3カ月前比でアナリストが今期純利益を上方した銘柄を修正率が大きかった順にランキングしたところ、上位10銘柄の半分が医薬品だった。中外製薬は新型コロナの治療薬の治験を進めるようで、ライオンはせっけんなど衛生品の売上増が見込まれている。
長期でみても医薬品セクターの業績見通しは2015年以降、右肩上がりで推移。アナリストは一貫して強気姿勢であることがうかがえる。
■「アビガン」も治療薬として候補に
米国はレムデシビルの使用を認可し、日本でも異例のスピードで承認されるようだが、供給量には限界がある。10月までに50万人分、年内では累計100万人分の供給にとどまる。中国は臨床試験で効果が得られなかったと報告している。このため、レムデシビルに加えて、富士フイルムホールディングス(4901)の子会社、富士フイルム富山化学が開発した抗インフルエンザ薬「アビガン」も治療薬として候補に挙がっている。
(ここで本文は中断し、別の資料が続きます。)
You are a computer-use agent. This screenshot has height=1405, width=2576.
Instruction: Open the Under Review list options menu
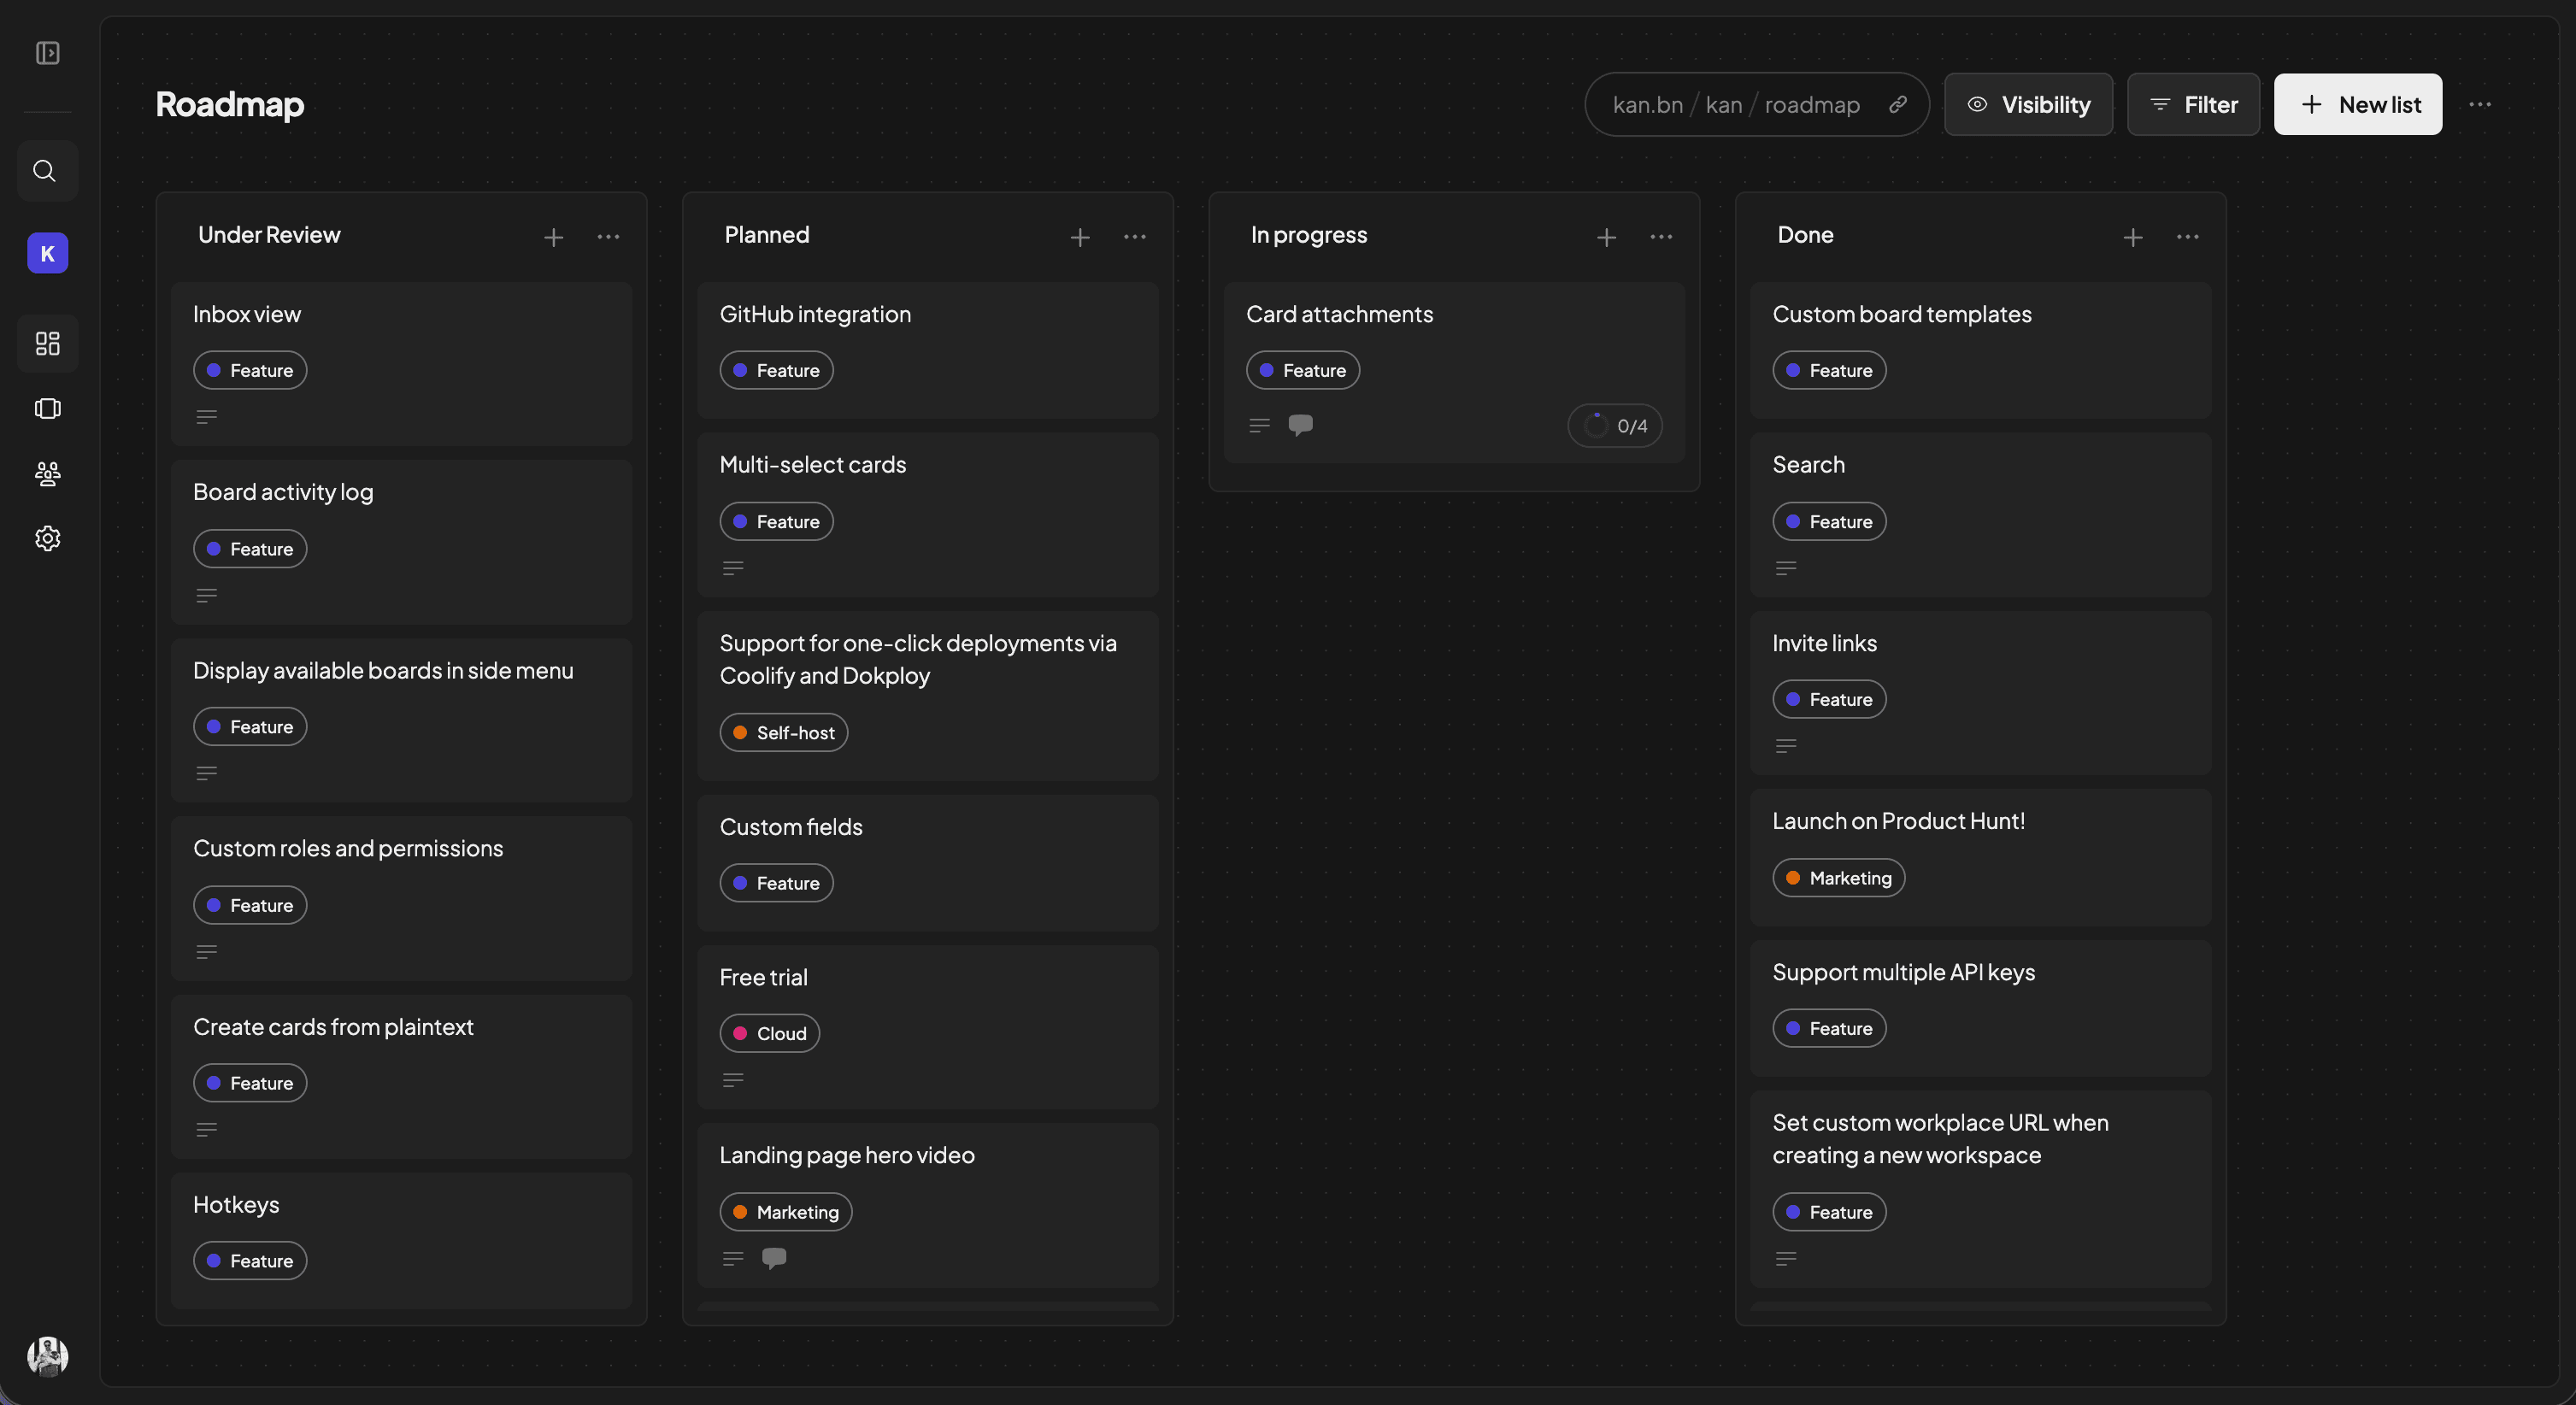(x=609, y=237)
トランプ米大統領はフォックステレビのインタビューで年内のワクチン開発の可能性を示唆し、ジョンソン・エンド・ジョンソンを挙げたが、遺伝子医薬品開発アンジェス(4563、マザーズ)も開発を進める。ワクチンの実現を含めて、医薬品セクターが注目される局面は続きそうだ。
※QUICKコンセンサスDIとは
アナリストが予想連結純利益を3カ月前時点に比べて3%以上、上方修正した銘柄を「強気」、下方修正した銘柄を「弱気」と定義し、「強気」銘柄が全体に占める比率から「弱気」銘柄の比率を差し引いて算出する。DIがマイナスなら、下方修正銘柄が上方修正銘柄を上回っていることを意味している。5社以上のアナリストが予想している銘柄が対象で、主要企業の業績に対する市場全体の期待値が上向きか、下向きかが分かる。